We often wondered if this procedure was doing much good, or whether it only prolonged and complicated the condemnation proceeding. We now have a partial answer from Georgia in the form of an article bluntly entitled Special Master Bias in Eminent Domain Cases, by S. Alan Aycock and Roy T. Black, respectively a real estate consultant and a professor of business at Emory University. It appears in Volume 33, No. 2, 2008, of the journal Real Estate Isues, at p. 53.

Aycock and Black conclude that on the average, the condemnor’s appraisal comes in at $32,722, the Special Master’s award at $51,304, and the final judicial award to the owner at $177,758. By our calculator, that means that on the average the final award is over five times the condemnor’s appraisal on which the offer is presumably based, and over three times the Special Masterr’s award. Wow!

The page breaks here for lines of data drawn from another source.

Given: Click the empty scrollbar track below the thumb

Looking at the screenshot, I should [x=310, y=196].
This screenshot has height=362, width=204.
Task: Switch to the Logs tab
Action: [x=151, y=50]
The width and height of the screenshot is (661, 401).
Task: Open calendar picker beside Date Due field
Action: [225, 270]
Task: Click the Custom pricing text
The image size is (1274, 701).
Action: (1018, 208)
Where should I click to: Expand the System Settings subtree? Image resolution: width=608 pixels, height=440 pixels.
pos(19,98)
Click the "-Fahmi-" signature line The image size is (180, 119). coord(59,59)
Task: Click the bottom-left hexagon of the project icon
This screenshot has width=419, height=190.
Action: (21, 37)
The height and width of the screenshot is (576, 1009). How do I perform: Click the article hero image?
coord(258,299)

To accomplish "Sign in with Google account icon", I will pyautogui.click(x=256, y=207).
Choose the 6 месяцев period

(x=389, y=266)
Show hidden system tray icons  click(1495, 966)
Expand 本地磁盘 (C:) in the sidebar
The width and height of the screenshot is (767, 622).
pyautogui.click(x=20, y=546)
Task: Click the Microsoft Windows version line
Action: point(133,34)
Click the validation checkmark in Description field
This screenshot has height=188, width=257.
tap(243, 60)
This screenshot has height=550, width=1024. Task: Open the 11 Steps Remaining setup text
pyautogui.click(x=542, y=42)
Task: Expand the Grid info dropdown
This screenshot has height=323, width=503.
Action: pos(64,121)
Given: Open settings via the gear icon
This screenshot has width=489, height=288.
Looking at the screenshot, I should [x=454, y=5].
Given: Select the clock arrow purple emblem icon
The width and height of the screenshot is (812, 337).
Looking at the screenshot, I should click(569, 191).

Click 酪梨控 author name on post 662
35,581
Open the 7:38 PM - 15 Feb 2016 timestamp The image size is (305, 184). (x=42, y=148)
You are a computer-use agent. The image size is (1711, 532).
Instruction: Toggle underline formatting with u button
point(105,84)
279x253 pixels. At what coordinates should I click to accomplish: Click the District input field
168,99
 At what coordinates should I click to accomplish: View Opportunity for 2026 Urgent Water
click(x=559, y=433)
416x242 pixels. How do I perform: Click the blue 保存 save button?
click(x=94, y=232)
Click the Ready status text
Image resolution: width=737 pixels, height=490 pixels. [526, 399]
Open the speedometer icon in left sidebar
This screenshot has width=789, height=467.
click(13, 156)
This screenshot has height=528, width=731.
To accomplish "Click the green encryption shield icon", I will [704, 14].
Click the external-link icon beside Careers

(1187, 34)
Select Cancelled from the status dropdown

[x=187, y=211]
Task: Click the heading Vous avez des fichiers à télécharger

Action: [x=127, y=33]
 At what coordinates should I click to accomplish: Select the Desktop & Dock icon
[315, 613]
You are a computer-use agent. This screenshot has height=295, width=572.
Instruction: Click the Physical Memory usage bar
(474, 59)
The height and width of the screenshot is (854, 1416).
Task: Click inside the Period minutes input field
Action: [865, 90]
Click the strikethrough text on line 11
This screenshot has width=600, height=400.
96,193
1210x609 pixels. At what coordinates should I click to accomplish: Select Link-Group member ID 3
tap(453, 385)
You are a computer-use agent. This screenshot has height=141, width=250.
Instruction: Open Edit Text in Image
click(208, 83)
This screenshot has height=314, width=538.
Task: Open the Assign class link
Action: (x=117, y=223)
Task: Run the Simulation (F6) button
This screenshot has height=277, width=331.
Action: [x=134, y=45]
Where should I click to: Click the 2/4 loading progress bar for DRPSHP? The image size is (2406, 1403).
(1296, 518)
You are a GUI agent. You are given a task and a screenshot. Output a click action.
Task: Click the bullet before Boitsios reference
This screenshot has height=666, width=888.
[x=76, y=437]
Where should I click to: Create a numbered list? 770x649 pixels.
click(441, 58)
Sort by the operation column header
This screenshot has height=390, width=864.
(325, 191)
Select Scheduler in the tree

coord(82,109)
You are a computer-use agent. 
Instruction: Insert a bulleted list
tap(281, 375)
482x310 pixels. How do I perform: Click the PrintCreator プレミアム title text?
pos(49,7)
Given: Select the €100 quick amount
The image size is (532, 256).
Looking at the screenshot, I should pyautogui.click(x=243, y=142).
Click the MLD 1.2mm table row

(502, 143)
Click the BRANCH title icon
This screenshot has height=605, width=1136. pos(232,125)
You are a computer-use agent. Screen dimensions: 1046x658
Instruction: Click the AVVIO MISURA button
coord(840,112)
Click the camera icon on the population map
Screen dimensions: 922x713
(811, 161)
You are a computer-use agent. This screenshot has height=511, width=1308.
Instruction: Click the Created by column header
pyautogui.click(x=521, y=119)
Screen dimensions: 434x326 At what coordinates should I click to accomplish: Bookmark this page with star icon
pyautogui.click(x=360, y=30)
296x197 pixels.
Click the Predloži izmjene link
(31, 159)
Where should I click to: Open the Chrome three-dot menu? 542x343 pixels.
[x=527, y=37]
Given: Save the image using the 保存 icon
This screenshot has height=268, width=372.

The cause of it? Aycok and Black think it has to do with what they call the “moral hazard” of special masters being influenced unduly by the fact that they are appointed by Georgia condemnors, or at least with great influence by the condemnor in the selection process.

Aycock and Black thus join other investigators in Utah, Minnesota and California, who have reached similar conclusions with regard to the difference between condemnors’ pre-litigation offers and the outcomes after trial. The locales may vary, but the story appears to be the same: undercompensation is rampant.